** Short problem **
Retype the electrode structure text word for word from "FIG. 1 shows" to "the expanded state.".

** Source **
In a preferred embodiment of the invention, the main power feed is connected at its outer periphery by means of a single, continuous weld or by a series of spot welds extending in the vertical direction to the feed conductors, which extend toward the interior surfaces of the outer electrode surrounding the main power feed in a box-like manner. At that point, for the purpose of supplying power and establishing mechanical connection, the conductors are welded to the inside surface of the flat electrode structure. The feed conductors have vertical detents in the area where they are connected to the outer electrode structure; these detents cooperate with the congruently designed ends of the flow guide plates to fix the feed conductors and guide plates as an assembly.
In a preferred embodiment, it has been found that the absence of flow guide plates outside the outer anode structure is advantageous. This means in particular that already existing systems can be easily reconfigured.
FIG. 1 is a schematic cross section of an electrode structure which is designed to accept a flow guide plate, wherein the lower half has not yet been expanded and the upper half is expanded and provided with a flow guide plate;
FIG. 2 is a cut away perspective view of an electrode structure with an inserted flow guide plate;
FIG. 3 is a cut-away perspective view in which the outer ends of the feed conductors are enclosed by the guide plates;
FIG. 4 shows an electrode structure with top sections on the feed conductors.
FIG. 1 shows a schematic diagram of an electrode structure 1. Below the axis of symmetry designated AB, the electrode structure is in the unexpanded state and is referred to by reference number 1', whereas electrode structure 1" illustrated above the axis of symmetry is shown in the expanded state.
Electrode structure 1' shown in cross section consists of a main power feed 2, a feed conductor 3, and active electrode surfaces 4. Feed conductor 3 consists of a metal plate, which is bent into the shape of a U or V, and which is connected by U-shaped folded or bent areas 5 to active electrode surfaces 4 by welding. Because the view is cross-sectional, looking in the direction of the vertical axis, weld 6 extends parallel to axis 7 of main power feed 2. In the area of its shanks 8, projecting to form the shape of a U or V, feed conductor 3 is connected by welds to U-shaped or box-like active electrode surfaces 4; welds 9 also extend parallel to axis 7 of main power feed 2. Near their outer edges, the shanks 8 of feed conductors 3 have detents, which serve to retain U-shaped flow guide plates 10 which form a flow channel 16 parallel to axis 7 of the main power feed in the area of electrode structure 1". The U-shaped flow plates 10 can, after the expansion of the electrode structure, be pushed in and locked in place parallel to axis 7 of the main power feed.

** Supplied material **
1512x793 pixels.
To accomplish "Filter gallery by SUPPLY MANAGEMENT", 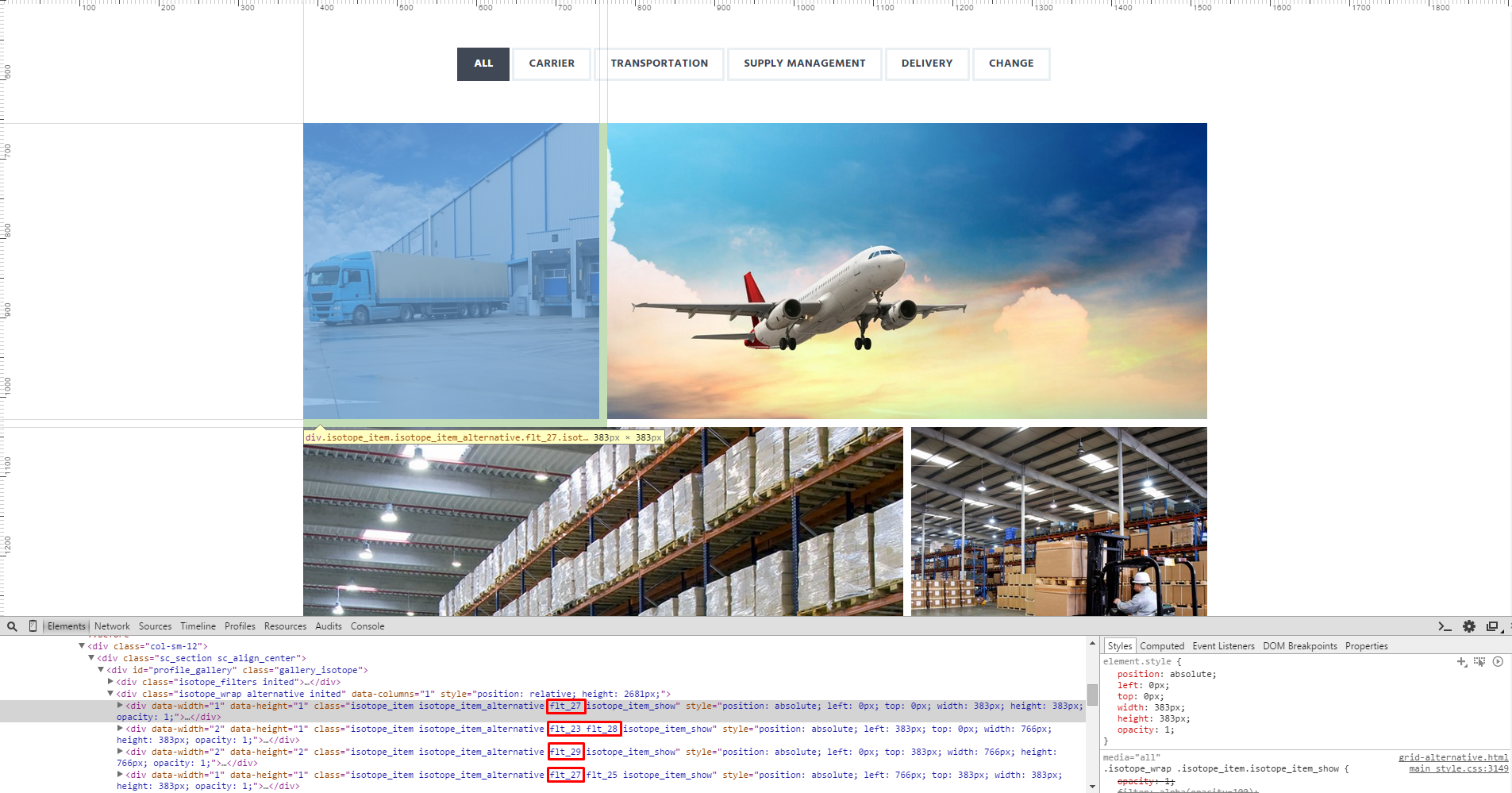I will coord(804,64).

** Problem solution **
FIG. 1 shows a schematic diagram of an electrode structure 1. Below the axis of symmetry designated AB, the electrode structure is in the unexpanded state and is referred to by reference number 1', whereas electrode structure 1" illustrated above the axis of symmetry is shown in the expanded state.